- Mar ByrdCitizen
- Ryo : 29000
Travel Delays Build Character (D Rank Solo Mission
Mon Nov 04, 2019 6:56 pm
http://naruto-role-play-rpg.forumotion.com/t42157-ninja-peta-d-rank
The wandering ninja, a cold killer if stereotype would have you believe. The kind of person that decent folk just didn't want to have around, with pockets lined thick with blood money. One would assume as soon as they woke up from their room at the local inn to find that their departure time had been rolled back until the next day. That the first thing such a unscrupulous individual would do would involve robbery, racketeering, alchohol. Not only a menace to the community, but to unwary children as well. Luring them in closer for any one of a dozen unscrupulous crimes.
"And some for you, and you, ok ok, I got some extra so you can have it too." Mar handed out his fall festival candy to a variety of kids. The last town he'd been in had a honeybee farm and their fresh harvest had yielded a variety of home made treats. He hadn't been on the prowl in the slightest to top things off. Rather he'd been walking around, looking for a little more work when some children trading what remained of their candy. Among the little tykes however, two of them got into a small argument in loud whispers he was easily able to overhear.
"No way Tommy, if we take one we'll have to eat it outside and we'll be late for tossball practice." "Aww can't we just take it home? I've never even tried a honey pop." "No way, dad would have your head. No sweets in the house." Mar tilted her head. "Kinda a strict pops ya got huh?" The younger brother piped up, pulling his finger out of his nose. "Well, not really. Then we got a ton of rats and he said we had to lay off the sugar for a while. I still bring in whatever." His sister fumed. "We can't say the R word! Even to some shifty out of towner. We're going home now!" He watched as she grabbed his hand in a death grip and zipped down the street by three houses. Running up the stairs to an abode above a tavern he'd skipped on his first night to do some community improvement instead.

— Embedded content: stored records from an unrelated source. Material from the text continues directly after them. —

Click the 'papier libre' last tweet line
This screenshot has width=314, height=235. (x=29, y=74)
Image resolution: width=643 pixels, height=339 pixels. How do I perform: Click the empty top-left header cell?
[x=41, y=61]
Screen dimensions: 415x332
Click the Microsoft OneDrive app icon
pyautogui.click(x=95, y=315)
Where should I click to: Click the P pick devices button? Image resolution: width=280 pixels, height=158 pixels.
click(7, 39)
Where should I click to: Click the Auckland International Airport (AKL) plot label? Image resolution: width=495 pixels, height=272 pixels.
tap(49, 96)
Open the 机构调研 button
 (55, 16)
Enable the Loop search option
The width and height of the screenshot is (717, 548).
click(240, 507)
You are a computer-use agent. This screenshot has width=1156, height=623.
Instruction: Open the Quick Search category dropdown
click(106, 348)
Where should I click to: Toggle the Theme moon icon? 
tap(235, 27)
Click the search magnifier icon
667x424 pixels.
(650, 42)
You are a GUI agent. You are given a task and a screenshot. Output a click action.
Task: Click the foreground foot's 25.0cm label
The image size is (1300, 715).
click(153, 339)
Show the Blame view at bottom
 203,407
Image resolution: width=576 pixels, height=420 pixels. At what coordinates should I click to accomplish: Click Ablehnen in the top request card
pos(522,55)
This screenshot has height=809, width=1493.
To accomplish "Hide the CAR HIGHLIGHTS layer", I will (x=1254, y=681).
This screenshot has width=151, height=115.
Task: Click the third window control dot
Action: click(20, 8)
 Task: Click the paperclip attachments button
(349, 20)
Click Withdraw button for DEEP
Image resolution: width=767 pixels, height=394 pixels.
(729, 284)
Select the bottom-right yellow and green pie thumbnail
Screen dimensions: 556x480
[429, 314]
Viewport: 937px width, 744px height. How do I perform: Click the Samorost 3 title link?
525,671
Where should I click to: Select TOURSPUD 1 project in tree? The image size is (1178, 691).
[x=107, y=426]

He did another pass by the town, looking for easy and quick jobs. But the board was picked clean. Everything that did not require experience or time commitment he didn't have was already in the hands of some other drifter. So as he passed by the bar again, and saw them opening for noon service. He shrugged his shoulders. "Ehh, what the hell." Walking in peacefully and taking a seat while the regular patrons gave him the could shoulder. The barkeep recognized by the glint of his new looking jacket that he wasn't wholly destitute however. And wandered over to him.
Though, it might have had the opposite effect of what he intended. Now a burly, greasy man in the middle of cutting organges with a mustash so tick it covered his eyes was staring seemingly into Mar's very soul. The enlightened one snapped his fingers, whispering in a hush hush voice. "I picked up that you had a little problem, must I guess in the cellar? Don't ask me how I know, it's a trade secret. I'm what's known as an expert with these kinds of situations. Just an affordable, soldier of fortune is all." The bartender nodded, buying what he was selling. Offering a hand to shake, faced down.
Mar accepted it face up, and a small crack came form the owners hand. "Ohoho! I like a man with a strong handshake, and you just shattered my thumb in three places!" "Oh, s***. Sorry pall, I didn't mean to-" "No no, that's fine. I'm sure it'll grow back stronger. Now about that special reserve you were interested in, just take this key and go downstairs. The place is starting to fill up and I need to serve my other guests. Take as long as you want, though... It's, well hidden. And... I don't think you'll last very long." Mar nods his head over confidently. "Thanks for the good booze sir, I'll be right on it."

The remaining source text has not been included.